Но переносить оценки ранних форм политического института на всю его последующую историю, как это делает Ключевский, и утверждать, будто «земские соборы являются крайне скудными и бесцветными даже в сравнении с французскими генеральными штатами, которые из западноевропейских представительных учреждений имели наименьшую силу», совершенно неправомерно. Хотя московские соборы, подобно шведскому риксдагу, сравнительно поздно появились на исторической арене, они, как и этот последний, обнаружили способность к быстрой эволюции. Уже в первые десятилетия XVII века полномочия соборов значительно расширились, включив в себя избрание царя, вотирование чрезвычайных налогов, а в конце 1640‐х годов — и принятие законов (я имею в виду знаменитое Соборное уложение 1649 года). Одновременно формировалась система выборов для участия в соборах. В середине XVII столетия норма представительства для провинциального дворянства составляла два человека от большого города с уездом (от небольшого города — один человек), а для посадских людей — один человек от города.
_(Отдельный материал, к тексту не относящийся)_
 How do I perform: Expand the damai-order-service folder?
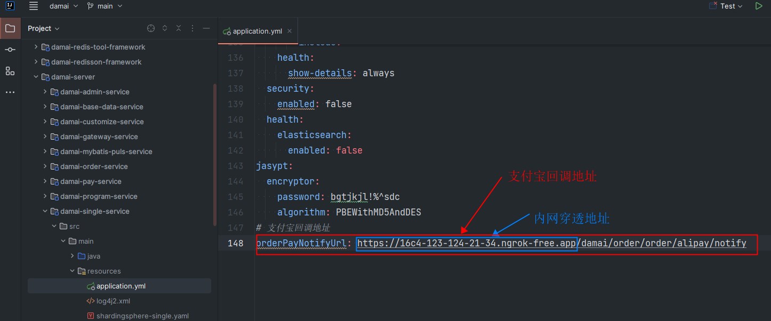click(45, 166)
Ошибочно и противопоставление происхождения европейских представительных учреждений, вызванных к жизни, по словам Ключевского, «политической борьбой», и московских соборов, созданных будто бы просто для удовлетворения «административных нужд». На самом деле описанная выше предыстория соборов как нельзя лучше иллюстрирует тот факт, что именно политические кризисы и противоборство разных социальных групп повсеместно служили питательной почвой для зарождения и развития совещательных и представительных учреждений. Напомню, что первое упоминание о некоем прообразе будущих соборов относится к периоду соперничества Дмитрия Шемяки и Василия Темного за великокняжеский престол в 1446 году, а «собор примирения» 1549 года был созван юным Иваном IV для преодоления последствий острого политического кризиса, разразившегося во время малолетства государя. Новый толчок развитию соборной практики был дан в эпоху Смуты начала XVII века.
Если уж сравнивать представительные учреждения в разных странах Европы, то ни в коем случае не стоит ограничиваться двумя-тремя общеизвестными примерами, вроде английского Парламента, французских Генеральных штатов или польского Сейма. Реальная картина была намного богаче и разнообразнее. На этом фоне московские соборы отнюдь не выглядят каким-то экзотическим явлением, обнаруживая уже на ранней стадии своего развития ряд характерных «фамильных» черт.
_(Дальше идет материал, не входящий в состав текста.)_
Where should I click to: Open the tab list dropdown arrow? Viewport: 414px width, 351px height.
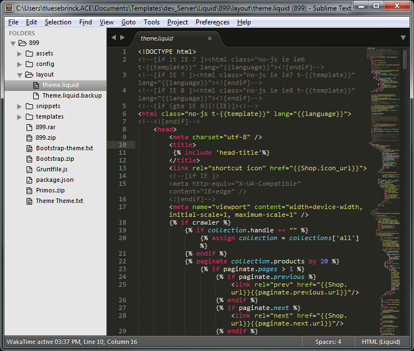click(x=403, y=38)
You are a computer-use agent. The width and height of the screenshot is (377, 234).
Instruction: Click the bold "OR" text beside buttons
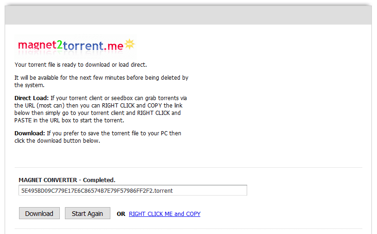(121, 214)
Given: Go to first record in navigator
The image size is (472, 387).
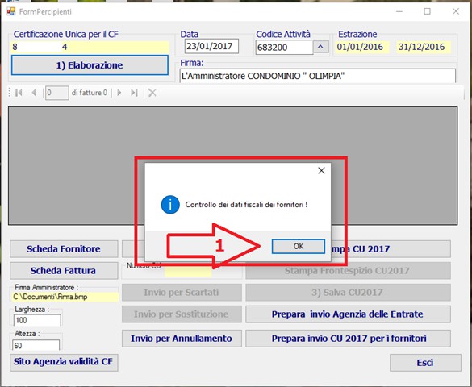Looking at the screenshot, I should click(x=19, y=93).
Нет ничего удивительного в том, что соборы в течение примерно полувека после своего появления ограничивались совещательной функцией: точно так же обстояло дело и с «новорожденными» парламентами, кортесами, штатами и т. д. в других странах (но только в более ранние столетия). Ведь все они появились на свет в результате расширения королевского совета (курии), подобно тому как московские соборы возникли благодаря расширению государевой Думы, заседания которой стали проводиться совместно с Освященным собором, а затем и с приглашенными на совещания дворянами, посадскими людьми и купцами. Состав и функции соборов расширялись (как это происходило и с парламентами) по мере изменения социально-политической обстановки.
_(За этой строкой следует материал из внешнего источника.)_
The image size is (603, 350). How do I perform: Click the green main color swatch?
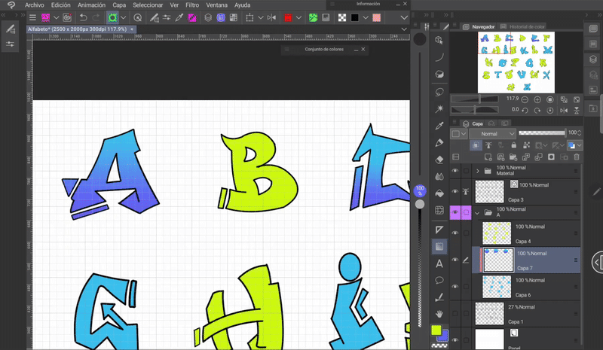point(436,330)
Важно также правильно понимать природу представительства в изучаемую эпоху. Избирательная система формировалась медленно и, по нашим меркам, была весьма далека от идеала. Даже применительно к английскому Парламенту XVI века исследователи говорят не об «элекции» (конкурентных выборах), а о «селекции» — отборе подходящих кандидатов. И тем не менее депутаты Парламента считались полномочными представителями английской нации, всего королевства. Участники ранних московских соборов, хотя они не были избраны населением, а приглашены от имени царя или отобраны каким-то образом, говорили уверенно и не по шаблону, чувствуя за собой поддержку своей «братии», — именно такое впечатление производят речи торопецких или луцких помещиков на соборе 1566 года.
Уже самые первые московские соборы представляли собой государственные совещания. Они приобщали к вопросам внешней и внутренней политики сотни людей — вплоть до рядовых помещиков и купцов. Тем самым резко расширялась сфера публичной политики. Это уже не были совещания «сам-третей» у постели, за которые упрекал Василия III строптивый сын боярский Берсень Беклемишев[14]
. Формирование публичной политики, вовлечение в нее не только царских советников и бюрократов, но и представителей духовенства, дворянства и других влиятельных социальных групп — одна из примет возникающего модерного государства, которое строилось не только «сверху», но и «снизу».